Man I'm sorry to tell you, but your post is not even wrong. There are no good reasons for broken applications, when you have any client-server exe running on your PC you've lost your privacy and they've hacked your PC because you can't audit the code.
Game companies have been exfiltrating data on massive scale and gives them 100% access to everything we say and do, I'm sorry to tell you but we live in a global panopticon that you idiots enabled.
There's zero reason for any application not to be local on your PC, you don't grasp in an internet enabled world your PC is a chip in a global sized motherboard that content companies and intel and AMD want replaced and turned into a dumb locked down consumer device.
TPM is about putting copyright cops on your PC's, and all your beautiful local exe's will be signed binaries in the future, no more dumping MP4's from netflix because they will be end to end encrypted and signed.
Windows 10/11+ is them changing how binary executables work going forward.
From 1960 to roughly 2010, all cpu's were using plaintext binaries, microsoft and the media and content industries desperately want to change this to defeat piracy. They will not give up on locking down your PC, they can finally turn files and give them rivalrous qualities by way of encryption, internet and digital signing. Just like consoles.
You don't seem to grasp we've lost the battle and are too stupid to realize, the future of hardcore gaming on the PC was supposed to be level editors, dedicated servers and local applications, not logon screens, user acccounts and stolen videgames.
Because every "software as a service game" is entirely downloaded to your PC making a mockery of the concept, if Dota 2 and league require a $2000 computer with the latest 3D video card.
If I didn't live with morons these games would be normally coded PC games like we had in the late 90's and early 2000's before the stolen RPG apocalypse (Mmmo's).
MMO's were just rpg's with their networking code stolen out of the game and sold back to you as some "new type of product" the whole thing was a scam, to defraud gamers out of game ownership because the game industry desperately wanted to kill the local infinitely copyable binaries. You don't seem to get this was part of the game plan to kill "piracy" buy literally stealing the game from their customers. Can't easily pirate it (during its period) without the files that used to come inside the game.
That' why modern multiplayer that used to be embedded in the exe is stolen out of most modern games while games from the 90s' you can still play multiplayer because its embedded inside the program.
Includes a revision on the 12V only one that I'd dearly love to take off. Running a PC on a misc 12V supply instead of also having to cobble together 5/3.3/etc at much lower wattage seems much better.
Seems like 20v might be a better choice. Then you have 20v available for USB-C monitor ports.
You could give every device its own modular swappable mini PSU that takes 20v and gives whatever the card requests, so if the onboad converters go bad on a GPU you can swap them.

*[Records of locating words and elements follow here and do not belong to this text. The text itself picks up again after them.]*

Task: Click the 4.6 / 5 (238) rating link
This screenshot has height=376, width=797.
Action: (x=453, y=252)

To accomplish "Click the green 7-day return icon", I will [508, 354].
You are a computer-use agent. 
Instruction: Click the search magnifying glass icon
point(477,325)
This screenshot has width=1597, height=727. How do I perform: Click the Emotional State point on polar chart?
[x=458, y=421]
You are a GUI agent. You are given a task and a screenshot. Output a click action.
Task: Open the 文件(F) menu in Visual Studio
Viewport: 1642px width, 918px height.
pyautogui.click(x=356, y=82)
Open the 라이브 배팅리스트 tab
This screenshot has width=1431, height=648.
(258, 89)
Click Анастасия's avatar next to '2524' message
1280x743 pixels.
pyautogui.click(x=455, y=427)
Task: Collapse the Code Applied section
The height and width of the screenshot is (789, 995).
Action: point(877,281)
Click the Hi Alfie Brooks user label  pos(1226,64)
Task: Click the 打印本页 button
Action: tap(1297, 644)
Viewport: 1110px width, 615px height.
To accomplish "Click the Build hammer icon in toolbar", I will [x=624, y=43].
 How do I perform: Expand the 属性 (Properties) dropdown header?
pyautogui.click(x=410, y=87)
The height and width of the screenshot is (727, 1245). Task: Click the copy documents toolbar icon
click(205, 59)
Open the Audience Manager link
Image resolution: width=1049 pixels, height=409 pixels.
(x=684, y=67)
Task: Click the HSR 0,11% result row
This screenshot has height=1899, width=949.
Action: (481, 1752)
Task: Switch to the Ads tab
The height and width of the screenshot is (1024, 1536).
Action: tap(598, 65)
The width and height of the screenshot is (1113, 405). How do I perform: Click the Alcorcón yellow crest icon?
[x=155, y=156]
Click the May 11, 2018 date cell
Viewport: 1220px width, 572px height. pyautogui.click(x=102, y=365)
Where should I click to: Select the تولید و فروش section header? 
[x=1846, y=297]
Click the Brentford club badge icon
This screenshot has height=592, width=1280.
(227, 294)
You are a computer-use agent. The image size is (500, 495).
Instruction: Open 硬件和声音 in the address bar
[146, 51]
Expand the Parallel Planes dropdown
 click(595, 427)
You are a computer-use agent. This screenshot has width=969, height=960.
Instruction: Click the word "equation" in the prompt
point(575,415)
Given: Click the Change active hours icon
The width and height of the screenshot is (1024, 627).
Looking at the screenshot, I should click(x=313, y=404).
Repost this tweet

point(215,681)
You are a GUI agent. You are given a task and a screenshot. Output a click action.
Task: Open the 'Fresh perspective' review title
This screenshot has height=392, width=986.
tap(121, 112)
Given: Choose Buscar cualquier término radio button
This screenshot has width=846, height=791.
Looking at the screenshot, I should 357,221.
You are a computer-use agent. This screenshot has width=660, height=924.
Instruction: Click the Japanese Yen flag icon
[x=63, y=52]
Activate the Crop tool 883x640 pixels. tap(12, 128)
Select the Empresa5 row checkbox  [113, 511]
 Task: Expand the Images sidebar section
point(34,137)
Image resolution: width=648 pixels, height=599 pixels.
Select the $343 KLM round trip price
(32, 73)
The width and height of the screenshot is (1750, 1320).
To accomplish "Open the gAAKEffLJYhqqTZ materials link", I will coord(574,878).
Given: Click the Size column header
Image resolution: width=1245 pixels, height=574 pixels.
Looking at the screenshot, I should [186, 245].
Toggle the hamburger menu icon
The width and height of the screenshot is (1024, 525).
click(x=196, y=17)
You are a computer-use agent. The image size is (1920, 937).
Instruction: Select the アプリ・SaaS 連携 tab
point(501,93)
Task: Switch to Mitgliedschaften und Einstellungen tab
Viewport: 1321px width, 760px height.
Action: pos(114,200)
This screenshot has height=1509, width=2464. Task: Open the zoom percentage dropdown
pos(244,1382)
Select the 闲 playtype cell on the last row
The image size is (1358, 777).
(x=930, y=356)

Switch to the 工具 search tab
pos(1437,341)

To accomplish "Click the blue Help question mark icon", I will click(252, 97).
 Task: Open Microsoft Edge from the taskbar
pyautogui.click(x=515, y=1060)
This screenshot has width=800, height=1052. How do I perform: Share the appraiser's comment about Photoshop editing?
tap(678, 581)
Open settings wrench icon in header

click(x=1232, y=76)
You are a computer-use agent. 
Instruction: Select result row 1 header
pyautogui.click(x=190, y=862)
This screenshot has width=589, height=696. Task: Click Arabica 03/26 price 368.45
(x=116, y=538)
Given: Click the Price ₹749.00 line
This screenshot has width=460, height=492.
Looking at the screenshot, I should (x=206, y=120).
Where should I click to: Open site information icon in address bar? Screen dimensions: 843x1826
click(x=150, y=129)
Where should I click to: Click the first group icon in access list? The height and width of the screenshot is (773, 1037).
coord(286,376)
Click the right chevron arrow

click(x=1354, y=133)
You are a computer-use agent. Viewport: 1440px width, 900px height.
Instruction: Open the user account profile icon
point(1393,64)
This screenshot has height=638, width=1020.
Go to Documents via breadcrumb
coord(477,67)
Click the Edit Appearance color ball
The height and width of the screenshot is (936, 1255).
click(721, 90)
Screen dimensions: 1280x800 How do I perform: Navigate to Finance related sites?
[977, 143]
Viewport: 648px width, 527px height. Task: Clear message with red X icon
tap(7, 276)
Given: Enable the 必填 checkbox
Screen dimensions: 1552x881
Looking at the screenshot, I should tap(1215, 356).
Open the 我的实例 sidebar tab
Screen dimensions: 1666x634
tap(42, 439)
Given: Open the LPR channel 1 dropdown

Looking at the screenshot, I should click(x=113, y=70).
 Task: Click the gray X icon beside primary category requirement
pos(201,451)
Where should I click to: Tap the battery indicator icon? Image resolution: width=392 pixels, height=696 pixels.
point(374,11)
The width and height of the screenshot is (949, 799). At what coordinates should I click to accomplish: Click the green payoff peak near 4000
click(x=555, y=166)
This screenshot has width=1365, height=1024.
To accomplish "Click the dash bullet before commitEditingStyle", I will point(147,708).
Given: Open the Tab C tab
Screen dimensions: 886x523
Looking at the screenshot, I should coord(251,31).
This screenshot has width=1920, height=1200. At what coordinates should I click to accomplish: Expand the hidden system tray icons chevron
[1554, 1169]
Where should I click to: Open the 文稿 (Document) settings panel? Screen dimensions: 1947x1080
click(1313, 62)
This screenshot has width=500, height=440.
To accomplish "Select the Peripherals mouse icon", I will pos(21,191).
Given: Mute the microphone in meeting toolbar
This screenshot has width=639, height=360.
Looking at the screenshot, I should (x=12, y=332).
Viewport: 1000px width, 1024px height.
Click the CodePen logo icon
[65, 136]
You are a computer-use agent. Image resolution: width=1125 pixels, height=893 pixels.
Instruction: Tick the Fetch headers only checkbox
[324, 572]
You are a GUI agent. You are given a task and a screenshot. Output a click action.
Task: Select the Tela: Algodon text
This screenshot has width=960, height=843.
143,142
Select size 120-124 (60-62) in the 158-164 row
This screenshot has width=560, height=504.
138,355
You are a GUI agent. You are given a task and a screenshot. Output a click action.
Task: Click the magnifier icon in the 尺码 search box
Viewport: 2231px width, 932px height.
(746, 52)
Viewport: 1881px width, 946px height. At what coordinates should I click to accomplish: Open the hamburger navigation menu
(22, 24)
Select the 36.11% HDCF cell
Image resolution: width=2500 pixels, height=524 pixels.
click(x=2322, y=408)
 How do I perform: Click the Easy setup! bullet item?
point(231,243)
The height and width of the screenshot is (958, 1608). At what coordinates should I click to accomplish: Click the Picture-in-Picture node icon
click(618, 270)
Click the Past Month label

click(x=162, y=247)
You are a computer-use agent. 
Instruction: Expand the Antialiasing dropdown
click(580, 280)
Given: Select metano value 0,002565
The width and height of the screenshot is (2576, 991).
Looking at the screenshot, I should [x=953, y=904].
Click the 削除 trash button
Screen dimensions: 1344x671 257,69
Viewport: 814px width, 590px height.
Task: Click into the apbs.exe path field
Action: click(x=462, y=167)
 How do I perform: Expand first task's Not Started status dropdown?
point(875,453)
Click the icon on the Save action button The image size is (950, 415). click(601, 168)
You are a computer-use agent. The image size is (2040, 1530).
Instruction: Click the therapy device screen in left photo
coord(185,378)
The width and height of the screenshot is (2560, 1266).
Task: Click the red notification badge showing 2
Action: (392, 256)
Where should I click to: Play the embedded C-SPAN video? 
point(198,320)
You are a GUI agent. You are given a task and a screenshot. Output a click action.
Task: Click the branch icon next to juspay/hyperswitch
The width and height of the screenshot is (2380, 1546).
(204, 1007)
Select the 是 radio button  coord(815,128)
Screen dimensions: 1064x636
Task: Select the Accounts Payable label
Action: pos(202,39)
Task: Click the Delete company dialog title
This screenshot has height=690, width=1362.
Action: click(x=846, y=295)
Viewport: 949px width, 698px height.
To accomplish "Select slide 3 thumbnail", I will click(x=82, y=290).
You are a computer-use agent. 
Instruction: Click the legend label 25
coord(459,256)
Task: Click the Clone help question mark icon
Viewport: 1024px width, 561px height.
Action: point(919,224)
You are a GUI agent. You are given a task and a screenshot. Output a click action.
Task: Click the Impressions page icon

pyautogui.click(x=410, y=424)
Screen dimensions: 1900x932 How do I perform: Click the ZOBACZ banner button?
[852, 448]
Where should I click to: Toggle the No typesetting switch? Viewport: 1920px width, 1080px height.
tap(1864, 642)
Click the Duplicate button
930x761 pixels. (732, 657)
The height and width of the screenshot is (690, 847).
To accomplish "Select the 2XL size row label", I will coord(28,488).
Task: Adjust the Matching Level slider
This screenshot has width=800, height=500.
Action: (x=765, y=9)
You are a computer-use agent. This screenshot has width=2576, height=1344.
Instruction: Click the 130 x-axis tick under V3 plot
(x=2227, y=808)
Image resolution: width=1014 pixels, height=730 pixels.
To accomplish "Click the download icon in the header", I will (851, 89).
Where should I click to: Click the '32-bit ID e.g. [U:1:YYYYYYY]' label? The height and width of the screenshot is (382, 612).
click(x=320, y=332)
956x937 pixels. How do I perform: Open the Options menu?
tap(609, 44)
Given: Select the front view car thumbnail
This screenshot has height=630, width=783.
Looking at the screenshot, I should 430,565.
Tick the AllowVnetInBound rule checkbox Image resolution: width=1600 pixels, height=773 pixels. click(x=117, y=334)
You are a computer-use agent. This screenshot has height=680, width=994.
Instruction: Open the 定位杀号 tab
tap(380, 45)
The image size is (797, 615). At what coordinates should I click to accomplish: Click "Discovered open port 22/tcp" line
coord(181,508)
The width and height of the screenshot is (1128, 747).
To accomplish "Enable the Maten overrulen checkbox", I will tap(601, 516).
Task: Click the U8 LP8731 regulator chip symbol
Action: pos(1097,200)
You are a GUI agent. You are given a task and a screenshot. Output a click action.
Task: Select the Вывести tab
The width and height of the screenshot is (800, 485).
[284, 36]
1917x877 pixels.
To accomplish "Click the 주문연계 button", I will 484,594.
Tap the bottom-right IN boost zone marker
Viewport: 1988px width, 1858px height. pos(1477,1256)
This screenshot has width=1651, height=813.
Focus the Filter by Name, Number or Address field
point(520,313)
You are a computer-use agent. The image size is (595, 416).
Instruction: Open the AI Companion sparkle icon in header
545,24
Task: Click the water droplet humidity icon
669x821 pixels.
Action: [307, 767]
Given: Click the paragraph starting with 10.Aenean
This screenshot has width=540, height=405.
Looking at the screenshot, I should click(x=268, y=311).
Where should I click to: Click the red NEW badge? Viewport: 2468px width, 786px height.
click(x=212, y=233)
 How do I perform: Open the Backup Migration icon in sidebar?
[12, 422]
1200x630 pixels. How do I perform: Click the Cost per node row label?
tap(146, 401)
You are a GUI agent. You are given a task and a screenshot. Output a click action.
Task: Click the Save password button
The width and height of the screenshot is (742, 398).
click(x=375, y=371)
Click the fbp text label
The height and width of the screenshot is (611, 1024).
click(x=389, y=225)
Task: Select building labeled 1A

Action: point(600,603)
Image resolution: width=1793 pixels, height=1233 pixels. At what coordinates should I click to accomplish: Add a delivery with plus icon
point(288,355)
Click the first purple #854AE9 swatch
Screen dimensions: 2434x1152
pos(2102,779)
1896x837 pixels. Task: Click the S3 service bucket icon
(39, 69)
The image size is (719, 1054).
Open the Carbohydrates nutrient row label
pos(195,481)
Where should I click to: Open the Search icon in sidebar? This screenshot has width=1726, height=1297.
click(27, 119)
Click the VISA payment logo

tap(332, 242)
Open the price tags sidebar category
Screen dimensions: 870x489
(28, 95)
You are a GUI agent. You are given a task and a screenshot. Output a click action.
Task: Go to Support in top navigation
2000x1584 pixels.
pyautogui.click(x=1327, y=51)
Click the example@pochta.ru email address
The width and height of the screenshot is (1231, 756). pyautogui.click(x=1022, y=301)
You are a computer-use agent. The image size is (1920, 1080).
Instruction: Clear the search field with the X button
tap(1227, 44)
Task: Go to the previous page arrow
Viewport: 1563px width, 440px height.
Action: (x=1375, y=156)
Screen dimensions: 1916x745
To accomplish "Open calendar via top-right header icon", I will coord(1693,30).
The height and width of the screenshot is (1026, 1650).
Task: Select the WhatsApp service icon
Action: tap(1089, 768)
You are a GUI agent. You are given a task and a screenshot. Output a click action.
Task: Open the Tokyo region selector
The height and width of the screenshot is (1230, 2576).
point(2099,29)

At least it seems like negative voltages are mostly on the way out!
The actual specifications do not seem to be published, but Intel has published some design guides for ATX 3.0 and for ATX 12VO, which contain most of the information about these:
This looks like a red flag to me. This could be used as a way to vendor lock certain features of hardware to certain brands or capacities of PSU. Get ready for DRM that checks your system all the way down to the PSU level.
I prefer a dumb PSU that just gives up the magic smoke rather than narc out the fact that I'm pushing it over is limit.